Job descriptions and industry overviews

Company secretary: job description

23 Jun 2023, 10:00

Company secretaries are responsible for making sure that companies are meeting a range of legal requirements.

A company secretary using their laptop and making notes in a notepad.

Company secretary : Duties | Salaries | Employers | Qualifications and training | Key skills

Company secretaries advise company directors about how their organisations should be directed, managed and controlled. This is also known as corporate governance and it includes ensuring that the company complies with legal and regulatory requirements such as filing accounts, holding shareholders’ meetings and keeping company documents secure.

Company secretaries are different from general secretaries or administrative staff. By law, public companies must have a company secretary, and, while private companies aren’t required to appoint one, many do because they recognise the importance of employing someone who is responsible for making sure the company is meeting legal requirements.

Typical duties

Company secretaries are typically responsible for:

  • convening and providing administration for annual general meetings (AGMs): for example, producing agendas, taking minutes, conveying decisions and handling meeting correspondence.
  • providing legal, financial and/or strategic advice during and outside of meetings.
  • advising directors and members of the senior leadership team on corporate governance matters.
  • keeping up to date with regulatory or statutory changes and policies that might affect the organisation.
  • ensuring that policies are up to date and are approved.
  • communicating with external professionals involved in corporate governance, such as auditors.
  • in public companies, acting as a point of contact and building good relationships with shareholders.
  • implementing processes or systems to help ensure good management of the organisation or compliance with legislation.

In some organisations, the work of a company secretary is carried out by an existing member of staff (such as an office manager , for example) alongside other work.
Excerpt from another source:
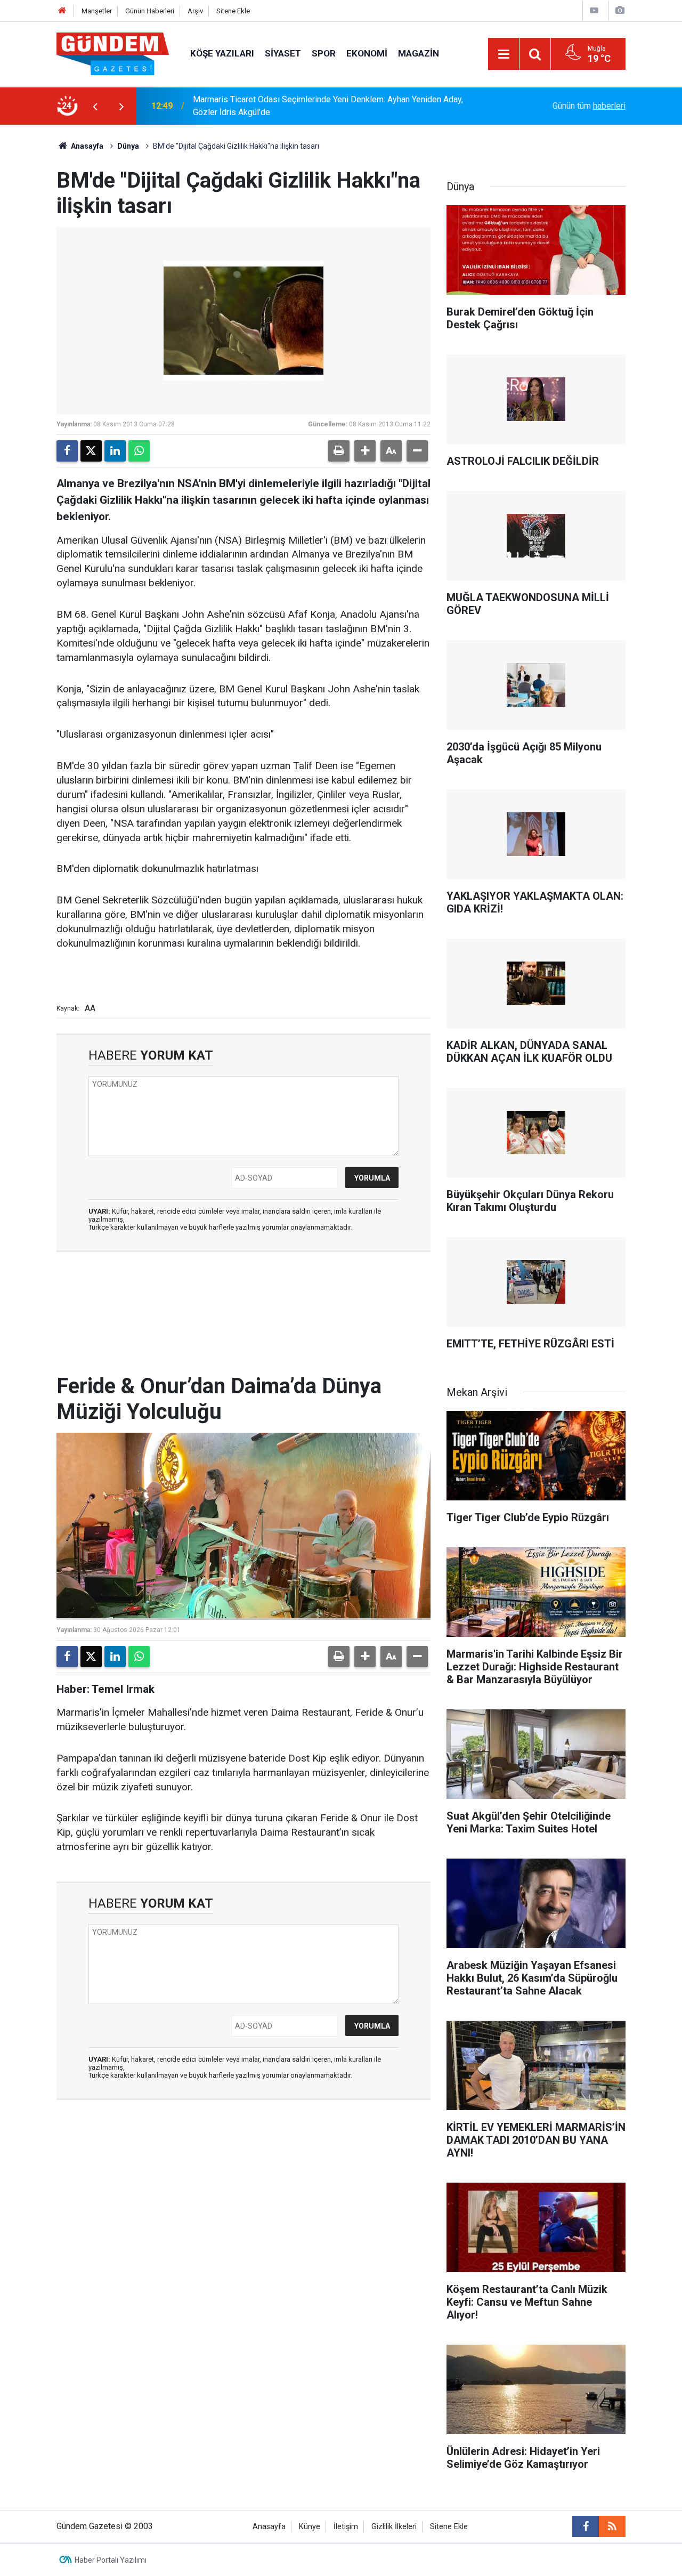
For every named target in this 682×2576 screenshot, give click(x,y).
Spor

In addition, some organisations outsource their company secretary work (rather than employing a company secretary in-house) and so company secretaries can also be self-employed or work for an agency offering company secretariat services.

Graduate salaries

According to the Chartered Governance Institute UK and Ireland, salaries for trainee company secretaries start at around £24,000. Earnings rise with experience: company-secretary specialist recruitment organisations report that you could earn more than £100,000 at a large public company.

Typical employers of company secretaries

The following organisations typically hire company secretaries:

  • Public companies.
  • Public sector organisations such as local government.
  • Health organisations, such as NHS trusts.
  • Private companies.
  • Charities that are set up as companies.

Vacancies are advertised by industry professional bodies and by specialist recruitment agencies. You may also find trainee roles on careers services’ websites, and on local and national job sites.

Qualifications and training required

You can become a company secretary with either school leaver or degree-level qualifications. Entry-level company secretary vacancies, sometimes known as assistant or trainee roles, often require an undergraduate degree, but a few are open to school leavers and apprentices. Where a degree is requested, subjects related to law, finance and business are advantageous but not always essential. Another entry route for graduates is to undertake a graduate programme that includes corporate governance modules.

It’s also possible move into a company secretary role after working in finance (for example, as an auditor), law (for example, as a paralegal or solicitor) or in another area related to corporate governance (for example, as a risk manager or compliance officer).

Company secretaries for public companies need to have chartered accountancy, management accountancy or legal qualifications, have (typically) at least five years’ experience in a similar role or be a member of the Chartered Governance Institute UK and Ireland.